男は手に持った駒を乾いた唇にあてた。そのひたむきな目線は、小型の卓上に置かれた古いチェス盤に集中している。
「これは……まずいですね」
長い指先が、象牙の騎士を弄ぶ。
「待った、はありませんよね」
言いながら、ちらと視線を眼前の相手にうつす。相手が何も応えないのを見て、これ見よがしに大きなため息をついた。
「将軍殿のご指導は、遊戯にあっても手厳しい」
「貴殿のほうが、わざわざ私を相手として望んだのだろう」
サウルがどこから手に入れたのか、チェス一式を手に意気揚揚とパーシバル将軍の私室の扉を叩いたのはつい先刻のことだった。

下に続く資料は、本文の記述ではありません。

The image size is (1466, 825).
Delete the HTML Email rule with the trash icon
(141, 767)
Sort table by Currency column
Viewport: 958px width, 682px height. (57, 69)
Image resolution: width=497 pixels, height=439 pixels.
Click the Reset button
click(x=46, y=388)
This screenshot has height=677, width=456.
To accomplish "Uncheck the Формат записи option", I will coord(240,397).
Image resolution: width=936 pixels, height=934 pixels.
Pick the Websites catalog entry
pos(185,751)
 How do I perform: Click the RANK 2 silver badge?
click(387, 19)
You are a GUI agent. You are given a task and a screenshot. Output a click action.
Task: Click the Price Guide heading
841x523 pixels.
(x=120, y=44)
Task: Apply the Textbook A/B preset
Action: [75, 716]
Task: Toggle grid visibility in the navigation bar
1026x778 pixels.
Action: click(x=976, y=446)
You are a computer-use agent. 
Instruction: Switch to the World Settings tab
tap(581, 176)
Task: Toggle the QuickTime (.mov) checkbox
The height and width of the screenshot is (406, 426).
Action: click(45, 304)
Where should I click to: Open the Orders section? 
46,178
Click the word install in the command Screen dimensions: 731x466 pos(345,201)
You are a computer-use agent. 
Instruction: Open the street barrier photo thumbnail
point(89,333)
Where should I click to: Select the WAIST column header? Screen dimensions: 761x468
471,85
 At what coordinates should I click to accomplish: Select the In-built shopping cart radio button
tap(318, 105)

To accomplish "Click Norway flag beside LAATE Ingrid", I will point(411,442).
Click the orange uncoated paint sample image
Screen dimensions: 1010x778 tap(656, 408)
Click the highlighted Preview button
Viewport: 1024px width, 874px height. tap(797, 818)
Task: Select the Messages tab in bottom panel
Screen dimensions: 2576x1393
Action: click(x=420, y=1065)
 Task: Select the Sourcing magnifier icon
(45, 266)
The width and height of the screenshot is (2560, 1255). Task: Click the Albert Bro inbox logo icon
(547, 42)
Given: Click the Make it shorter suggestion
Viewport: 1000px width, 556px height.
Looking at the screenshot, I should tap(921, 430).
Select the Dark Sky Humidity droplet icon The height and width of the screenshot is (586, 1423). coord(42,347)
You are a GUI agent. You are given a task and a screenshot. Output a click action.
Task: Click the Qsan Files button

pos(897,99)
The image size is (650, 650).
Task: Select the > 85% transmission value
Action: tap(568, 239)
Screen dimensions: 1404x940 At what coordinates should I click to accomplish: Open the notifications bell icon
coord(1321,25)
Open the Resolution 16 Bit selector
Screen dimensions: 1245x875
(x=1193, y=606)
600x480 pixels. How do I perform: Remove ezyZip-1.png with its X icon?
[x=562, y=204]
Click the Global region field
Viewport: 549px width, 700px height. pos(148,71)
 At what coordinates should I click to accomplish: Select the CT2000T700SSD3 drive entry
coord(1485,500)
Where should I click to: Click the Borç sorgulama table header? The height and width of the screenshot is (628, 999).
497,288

「名高き将軍殿のご手腕を、一度間近に拝見したかったのもので」
細めた瞳は、しかし笑ってはいなかった。パーシバルは、眉間にしわを寄せ、卓に肘をついた。
「……貴殿は何か思い違いをしているようだな。戦争は遊びではないし」
卓を挟んで座るサウルを、固い表情で睨みつける。
「兵は駒でもない」
「無論、存じておりますよ」
サウルはこともなげにそう言うと、手の内の駒を盤に置いた。ことりと微かな音が響く。時を同じく、盤上に目をやったパーシバルの表情が急激に凍りついた。それと対照的に、サウルは鮮やかな手さばきで悪戯をなした子供のような笑みを浮かべた。
「さあ、将軍。次の手を」
「……貴殿は……」
「だから、申し上げたでしょう。存じていると。戦術でエトルリアの誉れたる将軍殿に勝てようはずがありませんから」
左手で頭を押さえつつ、パーシバルは鈍く光る黒のポーンに手を伸ばした。そこに、サウルのしなやかな手の平が重なる。
「チェックメイト」
ゆるやかに燃え立つ怒りをさらに煽るように、サウルはパーシバルの顔を覗き込んだ。
「……もっとも、遊戯においてはその限りではありませんが」
エトルリアの夜は長い。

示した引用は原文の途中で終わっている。